> DATA TO PROCESS

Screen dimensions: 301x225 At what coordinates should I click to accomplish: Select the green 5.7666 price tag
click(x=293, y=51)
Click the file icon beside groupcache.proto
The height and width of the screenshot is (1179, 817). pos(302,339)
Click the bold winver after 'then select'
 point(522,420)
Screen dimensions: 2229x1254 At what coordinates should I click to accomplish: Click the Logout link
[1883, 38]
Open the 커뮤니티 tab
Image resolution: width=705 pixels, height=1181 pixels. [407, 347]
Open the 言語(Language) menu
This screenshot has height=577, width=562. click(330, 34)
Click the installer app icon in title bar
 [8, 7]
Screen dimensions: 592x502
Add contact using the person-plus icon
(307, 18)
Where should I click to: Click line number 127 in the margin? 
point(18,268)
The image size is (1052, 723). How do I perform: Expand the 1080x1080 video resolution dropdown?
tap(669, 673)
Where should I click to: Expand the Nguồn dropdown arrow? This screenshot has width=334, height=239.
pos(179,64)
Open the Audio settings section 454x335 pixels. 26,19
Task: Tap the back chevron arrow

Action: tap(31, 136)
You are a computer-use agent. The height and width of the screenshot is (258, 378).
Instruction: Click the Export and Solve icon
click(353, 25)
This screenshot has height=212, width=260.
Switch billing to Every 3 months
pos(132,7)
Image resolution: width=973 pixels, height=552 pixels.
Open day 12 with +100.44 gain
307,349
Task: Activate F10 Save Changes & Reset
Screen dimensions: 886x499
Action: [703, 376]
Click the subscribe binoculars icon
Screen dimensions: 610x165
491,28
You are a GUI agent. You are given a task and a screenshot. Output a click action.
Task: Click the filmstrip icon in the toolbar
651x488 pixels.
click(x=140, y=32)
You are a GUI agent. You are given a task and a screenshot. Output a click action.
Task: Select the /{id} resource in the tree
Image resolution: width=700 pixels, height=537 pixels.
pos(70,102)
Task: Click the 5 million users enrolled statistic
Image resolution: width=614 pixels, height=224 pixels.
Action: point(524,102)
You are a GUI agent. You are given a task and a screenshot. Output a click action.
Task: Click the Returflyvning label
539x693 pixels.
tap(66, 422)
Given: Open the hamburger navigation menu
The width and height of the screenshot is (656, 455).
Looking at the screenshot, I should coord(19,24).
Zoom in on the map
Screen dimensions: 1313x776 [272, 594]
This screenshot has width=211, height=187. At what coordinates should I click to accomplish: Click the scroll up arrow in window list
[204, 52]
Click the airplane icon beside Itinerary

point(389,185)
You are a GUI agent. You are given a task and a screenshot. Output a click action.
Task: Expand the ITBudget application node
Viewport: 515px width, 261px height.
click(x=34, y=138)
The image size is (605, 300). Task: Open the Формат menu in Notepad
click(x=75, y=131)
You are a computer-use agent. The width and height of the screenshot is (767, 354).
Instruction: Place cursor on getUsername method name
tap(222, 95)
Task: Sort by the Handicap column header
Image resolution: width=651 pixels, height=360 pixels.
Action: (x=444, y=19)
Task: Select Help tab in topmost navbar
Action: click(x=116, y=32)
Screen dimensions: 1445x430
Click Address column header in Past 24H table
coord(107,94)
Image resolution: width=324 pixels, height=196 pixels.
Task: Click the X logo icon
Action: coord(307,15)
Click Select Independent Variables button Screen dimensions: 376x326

> PROBLEM DESCRIPTION
Output the full listing again, exactly as it stands above.

> RESULT
Screen dimensions: 301x225 At what coordinates should I click to accomplish: Select the green 5.7666 price tag
click(x=293, y=51)
Click the file icon beside groupcache.proto
The height and width of the screenshot is (1179, 817). pos(302,339)
Click the bold winver after 'then select'
 point(522,420)
Screen dimensions: 2229x1254 At what coordinates should I click to accomplish: Click the Logout link
[1883, 38]
Open the 커뮤니티 tab
Image resolution: width=705 pixels, height=1181 pixels. [407, 347]
Open the 言語(Language) menu
This screenshot has height=577, width=562. click(330, 34)
Click the installer app icon in title bar
 [8, 7]
Screen dimensions: 592x502
Add contact using the person-plus icon
(307, 18)
Where should I click to: Click line number 127 in the margin? 
point(18,268)
The image size is (1052, 723). How do I perform: Expand the 1080x1080 video resolution dropdown?
tap(669, 673)
Where should I click to: Expand the Nguồn dropdown arrow? This screenshot has width=334, height=239.
pos(179,64)
Open the Audio settings section 454x335 pixels. 26,19
Task: Tap the back chevron arrow

Action: tap(31, 136)
You are a computer-use agent. The height and width of the screenshot is (258, 378).
Instruction: Click the Export and Solve icon
click(353, 25)
This screenshot has height=212, width=260.
Switch billing to Every 3 months
pos(132,7)
Image resolution: width=973 pixels, height=552 pixels.
Open day 12 with +100.44 gain
307,349
Task: Activate F10 Save Changes & Reset
Screen dimensions: 886x499
Action: [703, 376]
Click the subscribe binoculars icon
Screen dimensions: 610x165
491,28
You are a GUI agent. You are given a task and a screenshot. Output a click action.
Task: Click the filmstrip icon in the toolbar
651x488 pixels.
click(x=140, y=32)
You are a GUI agent. You are given a task and a screenshot. Output a click action.
Task: Select the /{id} resource in the tree
Image resolution: width=700 pixels, height=537 pixels.
pos(70,102)
Task: Click the 5 million users enrolled statistic
Image resolution: width=614 pixels, height=224 pixels.
Action: point(524,102)
You are a GUI agent. You are given a task and a screenshot. Output a click action.
Task: Click the Returflyvning label
539x693 pixels.
tap(66, 422)
Given: Open the hamburger navigation menu
The width and height of the screenshot is (656, 455).
Looking at the screenshot, I should coord(19,24).
Zoom in on the map
Screen dimensions: 1313x776 [272, 594]
This screenshot has width=211, height=187. At what coordinates should I click to accomplish: Click the scroll up arrow in window list
[204, 52]
Click the airplane icon beside Itinerary

point(389,185)
You are a GUI agent. You are given a task and a screenshot. Output a click action.
Task: Expand the ITBudget application node
Viewport: 515px width, 261px height.
click(x=34, y=138)
The image size is (605, 300). Task: Open the Формат menu in Notepad
click(x=75, y=131)
You are a computer-use agent. The width and height of the screenshot is (767, 354).
Instruction: Place cursor on getUsername method name
tap(222, 95)
Task: Sort by the Handicap column header
Image resolution: width=651 pixels, height=360 pixels.
Action: (x=444, y=19)
Task: Select Help tab in topmost navbar
Action: click(x=116, y=32)
Screen dimensions: 1445x430
Click Address column header in Past 24H table
coord(107,94)
Image resolution: width=324 pixels, height=196 pixels.
Task: Click the X logo icon
Action: coord(307,15)
Click Select Independent Variables button Screen dimensions: 376x326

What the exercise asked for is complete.